Уже по дороге домой Лаэре спросила следопыта:
-- Ты тоже, как Энн, считаешь, что месть не нужна? -- Вопрос звучал скорее как провокация к беседе.
Митаэн сверкнул глазами из-под нахмуренных бровей.
-- Поверь, я не успокоюсь, пока два ублюдка не получат свое, -- угрюмо процедил он, -- Нэльтарин был мне как брат, а за братьев мстят.
Лаэре с нежностью обняла его за талию. Она не сомневалась в муже.
Как не странно, этой же зимой старшего брата задрал медведь. Младший, через несколько дней, попал в волчью яму. И не важно, что в арсенале у "медведя" имелся нож, что, впрочем, не помешало реальному медведю лакомиться мясом, а в той части леса, где была волчья яма, волков отродясь не видели.
На похороны братьев Энн не явилась, сославшись на нездоровье. Вместо этого она залезла в подпол и достала бутылку крепкого сливового вина.

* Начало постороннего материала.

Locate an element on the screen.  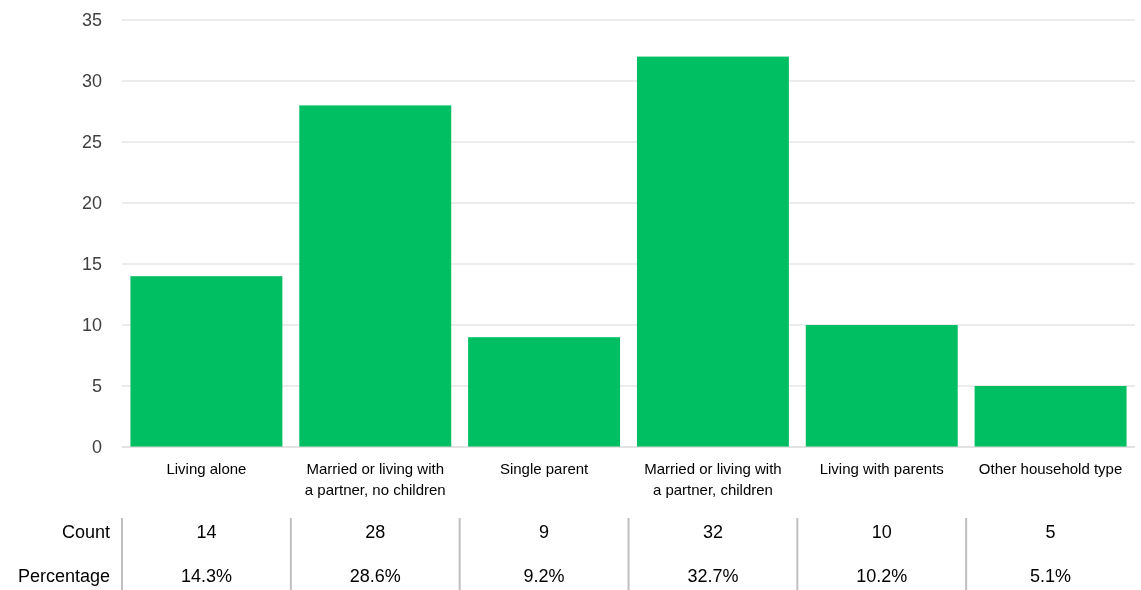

Весь ужас заключался в том, что этой самой бутылкой братья убили ее саму.
Кейт тяжело вздохнула.
Ее единственной отдушиной в деревне были визиты к Лаэре и Манулу. Эльфийка, как могла, помогала ей разбираться в травах, учила грамоте и письму, а Манул преподал первые уроки самообороны. И ничего, что после этих походов девушке часто попадало от бабки Рэи, то и дело стращавшей ее злым эльфийским колдовством, а от бабкиной же "науки" ныли отбитые ремнем бока и спина. Мать пьяно молчала, равнодушно отворачиваясь в тех случаях, когда от бабкиного гнева дочь пряталась под стол, умоляя больше не бить. Совсем незадолго до своего похищения Кейт всерьез задумалась бежать. Мать вообще больше "не просыхала", похмеляясь с утра и напиваясь до беспамятства к вечеру. И если сначала Кейт было ее жаль, и она умоляла Энн больше не пить, то сейчас ей тоже стало все равно. За равнодушие платят той же монетой.